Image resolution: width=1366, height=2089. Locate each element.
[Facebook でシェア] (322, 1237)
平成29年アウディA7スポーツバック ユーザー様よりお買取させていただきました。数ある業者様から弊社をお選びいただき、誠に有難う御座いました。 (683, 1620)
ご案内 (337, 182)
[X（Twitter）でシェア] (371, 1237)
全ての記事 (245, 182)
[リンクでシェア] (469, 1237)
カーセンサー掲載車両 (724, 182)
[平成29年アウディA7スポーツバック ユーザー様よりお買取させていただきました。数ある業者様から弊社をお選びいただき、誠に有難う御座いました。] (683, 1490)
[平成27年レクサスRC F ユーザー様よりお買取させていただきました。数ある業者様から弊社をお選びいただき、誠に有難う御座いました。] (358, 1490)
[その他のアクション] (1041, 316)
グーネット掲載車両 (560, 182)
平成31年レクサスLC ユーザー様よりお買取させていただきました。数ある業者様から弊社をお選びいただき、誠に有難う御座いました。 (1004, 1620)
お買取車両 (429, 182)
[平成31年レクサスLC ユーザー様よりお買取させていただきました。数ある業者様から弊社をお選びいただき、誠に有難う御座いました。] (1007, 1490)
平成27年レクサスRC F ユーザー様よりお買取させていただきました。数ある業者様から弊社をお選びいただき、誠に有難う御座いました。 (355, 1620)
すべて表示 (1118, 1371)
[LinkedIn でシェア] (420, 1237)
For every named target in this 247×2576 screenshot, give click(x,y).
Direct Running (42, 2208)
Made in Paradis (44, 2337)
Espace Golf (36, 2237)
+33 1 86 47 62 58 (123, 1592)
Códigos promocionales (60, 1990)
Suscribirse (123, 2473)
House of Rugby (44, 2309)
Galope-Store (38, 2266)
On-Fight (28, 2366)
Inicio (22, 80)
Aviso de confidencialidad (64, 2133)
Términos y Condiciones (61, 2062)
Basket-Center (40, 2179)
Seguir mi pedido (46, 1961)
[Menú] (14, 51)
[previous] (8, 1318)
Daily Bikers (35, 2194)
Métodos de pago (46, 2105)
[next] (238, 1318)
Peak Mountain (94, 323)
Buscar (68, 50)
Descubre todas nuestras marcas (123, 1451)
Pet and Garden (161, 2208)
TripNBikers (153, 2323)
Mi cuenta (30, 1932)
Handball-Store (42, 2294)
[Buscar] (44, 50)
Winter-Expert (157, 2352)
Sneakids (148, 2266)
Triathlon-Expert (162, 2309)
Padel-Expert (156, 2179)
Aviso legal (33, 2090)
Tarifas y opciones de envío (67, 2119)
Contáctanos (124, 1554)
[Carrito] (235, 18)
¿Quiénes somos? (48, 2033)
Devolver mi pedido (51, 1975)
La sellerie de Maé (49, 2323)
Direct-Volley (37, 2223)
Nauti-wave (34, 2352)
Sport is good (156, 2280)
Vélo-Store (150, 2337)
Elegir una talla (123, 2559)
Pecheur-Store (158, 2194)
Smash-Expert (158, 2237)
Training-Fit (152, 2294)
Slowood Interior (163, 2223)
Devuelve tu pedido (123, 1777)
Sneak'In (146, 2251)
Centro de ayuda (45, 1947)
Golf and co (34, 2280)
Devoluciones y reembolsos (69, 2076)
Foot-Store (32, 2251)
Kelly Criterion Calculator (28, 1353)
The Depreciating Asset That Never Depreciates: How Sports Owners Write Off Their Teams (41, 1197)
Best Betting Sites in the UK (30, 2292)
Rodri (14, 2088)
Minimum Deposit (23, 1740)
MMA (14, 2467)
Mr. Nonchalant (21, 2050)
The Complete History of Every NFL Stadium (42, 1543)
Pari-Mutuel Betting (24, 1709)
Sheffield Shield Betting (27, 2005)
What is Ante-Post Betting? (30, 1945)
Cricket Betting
------
- **WORK TO BE COMPLETED**
Output each line of the material exactly as it was written above.

- **ANSWER SECTION**
Image resolution: width=1366, height=2089. Locate each element.
[Facebook でシェア] (322, 1237)
平成29年アウディA7スポーツバック ユーザー様よりお買取させていただきました。数ある業者様から弊社をお選びいただき、誠に有難う御座いました。 (683, 1620)
ご案内 (337, 182)
[X（Twitter）でシェア] (371, 1237)
全ての記事 (245, 182)
[リンクでシェア] (469, 1237)
カーセンサー掲載車両 (724, 182)
[平成29年アウディA7スポーツバック ユーザー様よりお買取させていただきました。数ある業者様から弊社をお選びいただき、誠に有難う御座いました。] (683, 1490)
[平成27年レクサスRC F ユーザー様よりお買取させていただきました。数ある業者様から弊社をお選びいただき、誠に有難う御座いました。] (358, 1490)
[その他のアクション] (1041, 316)
グーネット掲載車両 (560, 182)
平成31年レクサスLC ユーザー様よりお買取させていただきました。数ある業者様から弊社をお選びいただき、誠に有難う御座いました。 (1004, 1620)
お買取車両 (429, 182)
[平成31年レクサスLC ユーザー様よりお買取させていただきました。数ある業者様から弊社をお選びいただき、誠に有難う御座いました。] (1007, 1490)
平成27年レクサスRC F ユーザー様よりお買取させていただきました。数ある業者様から弊社をお選びいただき、誠に有難う御座いました。 (355, 1620)
すべて表示 (1118, 1371)
[LinkedIn でシェア] (420, 1237)
For every named target in this 247×2576 screenshot, give click(x,y).
Direct Running (42, 2208)
Made in Paradis (44, 2337)
Espace Golf (36, 2237)
+33 1 86 47 62 58 (123, 1592)
Códigos promocionales (60, 1990)
Suscribirse (123, 2473)
House of Rugby (44, 2309)
Galope-Store (38, 2266)
On-Fight (28, 2366)
Inicio (22, 80)
Aviso de confidencialidad (64, 2133)
Términos y Condiciones (61, 2062)
Basket-Center (40, 2179)
Seguir mi pedido (46, 1961)
[Menú] (14, 51)
[previous] (8, 1318)
Daily Bikers (35, 2194)
Métodos de pago (46, 2105)
[next] (238, 1318)
Peak Mountain (94, 323)
Buscar (68, 50)
Descubre todas nuestras marcas (123, 1451)
Pet and Garden (161, 2208)
TripNBikers (153, 2323)
Mi cuenta (30, 1932)
Handball-Store (42, 2294)
[Buscar] (44, 50)
Winter-Expert (157, 2352)
Sneakids (148, 2266)
Triathlon-Expert (162, 2309)
Padel-Expert (156, 2179)
Aviso legal (33, 2090)
Tarifas y opciones de envío (67, 2119)
Contáctanos (124, 1554)
[Carrito] (235, 18)
¿Quiénes somos? (48, 2033)
Devolver mi pedido (51, 1975)
La sellerie de Maé (49, 2323)
Direct-Volley (37, 2223)
Nauti-wave (34, 2352)
Sport is good (156, 2280)
Vélo-Store (150, 2337)
Elegir una talla (123, 2559)
Pecheur-Store (158, 2194)
Smash-Expert (158, 2237)
Training-Fit (152, 2294)
Slowood Interior (163, 2223)
Devuelve tu pedido (123, 1777)
Sneak'In (146, 2251)
Centro de ayuda (45, 1947)
Golf and co (34, 2280)
Devoluciones y reembolsos (69, 2076)
Foot-Store (32, 2251)
Kelly Criterion Calculator (28, 1353)
The Depreciating Asset That Never Depreciates: How Sports Owners Write Off Their Teams (41, 1197)
Best Betting Sites in the UK (30, 2292)
Rodri (14, 2088)
Minimum Deposit (23, 1740)
MMA (14, 2467)
Mr. Nonchalant (21, 2050)
The Complete History of Every NFL Stadium (42, 1543)
Pari-Mutuel Betting (24, 1709)
Sheffield Shield Betting (27, 2005)
What is Ante-Post Betting? (30, 1945)
Cricket Betting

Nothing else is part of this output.